Educational technology and content providers have an uneasy relationship. Large companies like Pearson provide their own learning platform, but also offer content for LMS providers like Blackboard and D2L. LMS providers, recognizing that Moodle and other open systems have commodified their systems, have started to adopt a tightly-integrated ecosystem of services in order to maintain value points for customers. In fulfilling this vision, Blackboard has acquired synchronous tools like Wimba and Elluminate as well as analytics platforms like iStrategy. Content providers, like Pearson and Thomson Reuters, are actively trying to reposition as learning or intelligence companies. Pearson, for example, is (will be) offering degrees in UK. These three industry segments (LMS, content, intelligence platforms) are heading for a convergence/collision. They are battling over the multi-billion dollar education market of content, teaching, and testing. Universities may well be reduced to degree granting systems as they simply have not been capable, as a whole, of adapting to the digital world (in terms of teaching, at least – they’ve adapted quite well in terms of research).

Knewton, with their adaptive learning platform, sits a bit outside of the LMS/content space. They now offer universities, organizations, and content publishers the opportunity to use their platform for providing customized, personalized learning.

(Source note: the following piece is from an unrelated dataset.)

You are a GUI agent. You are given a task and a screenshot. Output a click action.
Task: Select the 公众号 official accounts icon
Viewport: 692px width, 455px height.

I’ve signed up for the service in order to learn more about how it works, but haven’t received a response yet. From the videos on the site, the best I can glean is that learning content from publishers and universities is repurposed into Knewton’s platform and the platform then algorithmically personalizes content (real-time) based on student’s activities.

I’m curious to find out how they do this – do they scan and automatically classify content according to an ontology? Do developers have to code content by various levels (basic, intermediate, advanced) so that the system can deliver customized content to learners (though this model wouldn’t be true personalization – it would be more about classifying the student at a certain level and then matching content to the classification scheme, not personalized to the actual student)? Or do they computationally generate content for each learner? I suspect it’s a combination of the first two approaches (i.e. ontology with learner classification model). The Wolfram computational vision of learning content and adaptivity is still a bit in the future.

Regardless of the model used, Knewton has effectively positioned itself short term as a partner to publishers, schools, universities, and organizations who recognize the value of analytics, but don’t know how to start. Long term, Knewton is a takeover target for Pearson, Thomson, or possibly Blackboard. If they can resist that temptation, they may well create an entirely separate category (learning and knowledge analytics) in the learning space.